Write out, from the entries below, exactly the lines that run between the lines holding "This screenshot has width=1723, height=728." and "You are a computer-use agent. The", inclusive, and stop there.

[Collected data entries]

== Segment start ==

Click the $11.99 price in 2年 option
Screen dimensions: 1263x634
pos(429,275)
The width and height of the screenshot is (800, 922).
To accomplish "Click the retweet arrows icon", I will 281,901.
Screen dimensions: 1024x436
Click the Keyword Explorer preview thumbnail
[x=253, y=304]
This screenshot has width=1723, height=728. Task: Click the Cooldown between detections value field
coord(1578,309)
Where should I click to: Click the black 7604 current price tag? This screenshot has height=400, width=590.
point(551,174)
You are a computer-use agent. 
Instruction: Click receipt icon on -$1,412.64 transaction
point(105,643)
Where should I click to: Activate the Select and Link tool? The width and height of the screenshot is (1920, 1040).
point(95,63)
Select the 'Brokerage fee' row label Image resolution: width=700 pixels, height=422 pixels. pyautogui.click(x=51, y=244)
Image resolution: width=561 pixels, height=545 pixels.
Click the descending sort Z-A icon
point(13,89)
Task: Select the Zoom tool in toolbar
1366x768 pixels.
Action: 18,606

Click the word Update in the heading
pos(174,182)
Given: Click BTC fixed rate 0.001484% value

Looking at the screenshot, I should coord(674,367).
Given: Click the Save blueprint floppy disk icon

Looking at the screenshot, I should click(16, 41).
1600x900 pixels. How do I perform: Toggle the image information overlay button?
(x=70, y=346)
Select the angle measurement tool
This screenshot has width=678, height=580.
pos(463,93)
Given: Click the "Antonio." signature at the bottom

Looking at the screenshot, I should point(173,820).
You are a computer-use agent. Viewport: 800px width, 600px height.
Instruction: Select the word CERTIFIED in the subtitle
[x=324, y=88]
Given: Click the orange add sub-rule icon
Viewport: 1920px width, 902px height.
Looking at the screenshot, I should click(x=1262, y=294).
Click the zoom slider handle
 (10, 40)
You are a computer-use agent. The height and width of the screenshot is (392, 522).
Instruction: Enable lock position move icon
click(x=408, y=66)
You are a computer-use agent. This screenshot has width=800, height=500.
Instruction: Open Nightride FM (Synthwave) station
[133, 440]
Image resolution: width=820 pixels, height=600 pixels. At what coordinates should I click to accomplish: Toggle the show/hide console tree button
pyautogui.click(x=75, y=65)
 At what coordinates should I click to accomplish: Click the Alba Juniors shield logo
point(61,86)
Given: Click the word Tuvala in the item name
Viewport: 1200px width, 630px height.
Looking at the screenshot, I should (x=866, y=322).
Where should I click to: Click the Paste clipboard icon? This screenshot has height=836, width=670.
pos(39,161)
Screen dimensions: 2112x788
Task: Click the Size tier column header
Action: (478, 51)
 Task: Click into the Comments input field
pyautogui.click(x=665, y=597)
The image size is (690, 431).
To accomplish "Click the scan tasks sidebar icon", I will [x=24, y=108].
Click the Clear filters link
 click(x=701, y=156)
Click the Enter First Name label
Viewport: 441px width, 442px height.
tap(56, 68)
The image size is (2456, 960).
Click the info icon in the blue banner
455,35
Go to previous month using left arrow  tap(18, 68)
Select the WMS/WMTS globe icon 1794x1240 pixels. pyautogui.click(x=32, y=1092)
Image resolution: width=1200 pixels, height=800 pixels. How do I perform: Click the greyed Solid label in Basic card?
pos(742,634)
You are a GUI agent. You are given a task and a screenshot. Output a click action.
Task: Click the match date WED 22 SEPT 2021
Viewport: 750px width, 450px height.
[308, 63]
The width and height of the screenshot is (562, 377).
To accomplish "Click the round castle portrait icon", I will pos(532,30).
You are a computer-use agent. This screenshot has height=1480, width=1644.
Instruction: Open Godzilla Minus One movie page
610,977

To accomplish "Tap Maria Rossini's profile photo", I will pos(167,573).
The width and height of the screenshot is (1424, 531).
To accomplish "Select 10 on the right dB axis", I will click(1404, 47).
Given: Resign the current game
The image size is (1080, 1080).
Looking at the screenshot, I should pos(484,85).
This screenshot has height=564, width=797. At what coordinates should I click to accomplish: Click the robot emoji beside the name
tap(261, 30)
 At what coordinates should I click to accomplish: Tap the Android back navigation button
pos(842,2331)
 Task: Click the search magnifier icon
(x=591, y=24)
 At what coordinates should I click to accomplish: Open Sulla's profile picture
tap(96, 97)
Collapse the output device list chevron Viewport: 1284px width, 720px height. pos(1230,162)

== Segment end ==

— RESPONSE —
This screenshot has width=1723, height=728. Task: Click the Cooldown between detections value field
coord(1578,309)
Where should I click to: Click the black 7604 current price tag? This screenshot has height=400, width=590.
point(551,174)
You are a computer-use agent. 
Instruction: Click receipt icon on -$1,412.64 transaction
point(105,643)
Where should I click to: Activate the Select and Link tool? The width and height of the screenshot is (1920, 1040).
point(95,63)
Select the 'Brokerage fee' row label Image resolution: width=700 pixels, height=422 pixels. pyautogui.click(x=51, y=244)
Image resolution: width=561 pixels, height=545 pixels.
Click the descending sort Z-A icon
point(13,89)
Task: Select the Zoom tool in toolbar
1366x768 pixels.
Action: 18,606

Click the word Update in the heading
pos(174,182)
Given: Click BTC fixed rate 0.001484% value

Looking at the screenshot, I should coord(674,367).
Given: Click the Save blueprint floppy disk icon

Looking at the screenshot, I should click(16, 41).
1600x900 pixels. How do I perform: Toggle the image information overlay button?
(x=70, y=346)
Select the angle measurement tool
This screenshot has width=678, height=580.
pos(463,93)
Given: Click the "Antonio." signature at the bottom

Looking at the screenshot, I should point(173,820).
You are a computer-use agent. Viewport: 800px width, 600px height.
Instruction: Select the word CERTIFIED in the subtitle
[x=324, y=88]
Given: Click the orange add sub-rule icon
Viewport: 1920px width, 902px height.
Looking at the screenshot, I should click(x=1262, y=294).
Click the zoom slider handle
 (10, 40)
You are a computer-use agent. The height and width of the screenshot is (392, 522).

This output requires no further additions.